# We have a connected graph with $2n$ nodes. Prove that exist spanning subgraph each node with odd degree.

We have a connected graph with $$2n$$ nodes. Prove that exsist spanning subgraph each node with odd degree.

Idea: Let $$M$$ be an adjacency matrix and work all over field $$\mathbb{Z}_2$$. Then if $$M$$ is nonsingular we know that equation $$M\vec{s} = (1,1,1,....1,1)$$ has notrivial solution. Suppose set $$S$$ has incidence vector $$\vec{s}$$. Then if for each node $$a$$ we color each edge in $$N(a)\cap S$$ we win.

There are quite a few questions here. First, where did I use conectivity, second, is it $$M$$ really nonsingular and do we even need that and last, if all this is true does this aproach actually work?

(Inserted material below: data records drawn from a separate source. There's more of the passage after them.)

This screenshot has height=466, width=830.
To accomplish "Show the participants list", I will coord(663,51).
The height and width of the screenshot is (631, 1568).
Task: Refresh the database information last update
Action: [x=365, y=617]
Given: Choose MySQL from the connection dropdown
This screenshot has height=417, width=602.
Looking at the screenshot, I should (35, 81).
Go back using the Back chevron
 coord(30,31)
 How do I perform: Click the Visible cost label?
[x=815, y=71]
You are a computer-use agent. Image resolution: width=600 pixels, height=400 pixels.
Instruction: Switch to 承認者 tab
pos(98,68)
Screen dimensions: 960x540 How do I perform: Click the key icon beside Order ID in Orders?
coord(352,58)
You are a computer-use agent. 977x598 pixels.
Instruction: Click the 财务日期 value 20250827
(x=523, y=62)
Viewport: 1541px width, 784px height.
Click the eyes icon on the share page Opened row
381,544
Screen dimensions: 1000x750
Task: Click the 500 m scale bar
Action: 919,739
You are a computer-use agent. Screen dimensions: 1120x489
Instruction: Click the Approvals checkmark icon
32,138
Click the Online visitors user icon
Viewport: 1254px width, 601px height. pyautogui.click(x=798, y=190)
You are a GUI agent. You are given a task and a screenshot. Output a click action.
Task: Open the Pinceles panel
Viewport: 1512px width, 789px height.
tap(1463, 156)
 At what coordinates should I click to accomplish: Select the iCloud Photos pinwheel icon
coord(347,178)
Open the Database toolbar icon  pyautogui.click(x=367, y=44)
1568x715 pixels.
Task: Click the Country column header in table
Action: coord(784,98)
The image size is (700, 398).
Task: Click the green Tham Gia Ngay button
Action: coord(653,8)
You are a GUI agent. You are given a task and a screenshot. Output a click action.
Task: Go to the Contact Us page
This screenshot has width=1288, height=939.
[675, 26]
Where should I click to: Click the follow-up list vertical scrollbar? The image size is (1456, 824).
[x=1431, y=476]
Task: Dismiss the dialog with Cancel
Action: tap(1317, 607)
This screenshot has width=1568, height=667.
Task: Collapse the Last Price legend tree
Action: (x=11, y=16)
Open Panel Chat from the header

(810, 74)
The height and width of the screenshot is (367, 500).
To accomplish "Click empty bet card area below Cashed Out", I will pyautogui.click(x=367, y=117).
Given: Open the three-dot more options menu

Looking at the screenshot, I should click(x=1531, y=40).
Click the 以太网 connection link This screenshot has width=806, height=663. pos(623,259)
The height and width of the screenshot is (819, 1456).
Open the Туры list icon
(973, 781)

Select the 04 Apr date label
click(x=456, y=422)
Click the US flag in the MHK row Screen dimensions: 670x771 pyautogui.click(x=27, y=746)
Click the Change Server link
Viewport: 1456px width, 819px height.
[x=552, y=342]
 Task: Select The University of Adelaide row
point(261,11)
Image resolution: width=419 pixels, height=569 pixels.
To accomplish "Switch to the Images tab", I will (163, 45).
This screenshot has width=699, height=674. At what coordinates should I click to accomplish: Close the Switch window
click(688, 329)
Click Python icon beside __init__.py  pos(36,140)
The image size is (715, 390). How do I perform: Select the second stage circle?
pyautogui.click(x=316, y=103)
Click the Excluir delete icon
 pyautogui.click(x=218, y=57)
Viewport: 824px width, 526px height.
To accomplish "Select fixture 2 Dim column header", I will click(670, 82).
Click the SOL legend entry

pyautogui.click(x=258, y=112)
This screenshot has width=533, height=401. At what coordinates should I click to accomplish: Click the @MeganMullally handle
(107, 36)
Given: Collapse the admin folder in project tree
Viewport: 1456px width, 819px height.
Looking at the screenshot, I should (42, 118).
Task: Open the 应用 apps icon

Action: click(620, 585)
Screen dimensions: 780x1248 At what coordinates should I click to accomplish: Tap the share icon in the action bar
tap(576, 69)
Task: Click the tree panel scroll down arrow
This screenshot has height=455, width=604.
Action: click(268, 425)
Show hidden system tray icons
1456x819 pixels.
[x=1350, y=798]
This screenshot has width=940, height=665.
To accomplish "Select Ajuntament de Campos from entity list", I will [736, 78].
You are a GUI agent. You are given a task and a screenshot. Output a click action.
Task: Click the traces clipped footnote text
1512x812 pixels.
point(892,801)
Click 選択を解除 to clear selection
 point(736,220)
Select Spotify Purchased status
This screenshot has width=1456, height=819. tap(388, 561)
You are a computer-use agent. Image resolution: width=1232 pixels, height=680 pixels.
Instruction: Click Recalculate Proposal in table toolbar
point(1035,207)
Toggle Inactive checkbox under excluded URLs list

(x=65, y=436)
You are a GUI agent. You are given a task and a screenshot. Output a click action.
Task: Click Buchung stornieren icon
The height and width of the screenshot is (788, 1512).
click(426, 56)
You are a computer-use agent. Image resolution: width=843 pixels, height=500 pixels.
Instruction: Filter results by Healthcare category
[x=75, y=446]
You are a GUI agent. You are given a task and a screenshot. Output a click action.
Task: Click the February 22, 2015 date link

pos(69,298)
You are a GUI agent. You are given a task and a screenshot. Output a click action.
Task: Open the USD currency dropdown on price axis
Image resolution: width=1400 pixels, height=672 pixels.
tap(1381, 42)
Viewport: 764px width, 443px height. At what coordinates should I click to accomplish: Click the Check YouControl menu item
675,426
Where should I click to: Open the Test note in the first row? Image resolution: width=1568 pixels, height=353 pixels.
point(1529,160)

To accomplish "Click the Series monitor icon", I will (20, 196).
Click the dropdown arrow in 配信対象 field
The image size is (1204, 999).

• Sorry I am a bit confused, do you want an answer to the initial quoted question or are you only asking about your approach? – Vincenzo Dec 25 '18 at 21:34
• @Vincenzo second one. – Aqua Dec 25 '18 at 21:35
• I don't understand the question - clearly a simple path on $4$ vertices has an even number of vertices, but the only spanning subgraph (being the graph itself) has two vertices of even degree. – Math1000 Dec 25 '18 at 22:06
• Take a look here. math.stackexchange.com/questions/3047513/… @Math1000 – Aqua Dec 25 '18 at 22:08
• If you want a linear algebra solution, you should instead look at the incidence matrix of the graph and try to show that $Me={\bf 1}$ has a solution. I do not know if this makes things any easier. – Mike Earnest Dec 27 '18 at 17:44

A base of the approach is any solution of the equation $$M\vec{s} = (1,1,1,....1,1)$$. But I don’t know how to show algebraically that it exists. In particular, it exists and unique provided the matrix $$M$$ is non-singular. Unfortunately, the adjacency matrix is singular for any graph which has two vertices with the same set of neighbors. For instance, for a cycle $$C_4$$ on four vertices. Also I remark that connectedness algebraically means that for each distinct indices $$k,l$$ there exists a power $$M^k=\|m_{ij}\|$$ such that $$m_{i,j}>0$$, but here we need to consider $$M$$ over $$\Bbb Z$$, but not over $$\Bbb Z_2$$.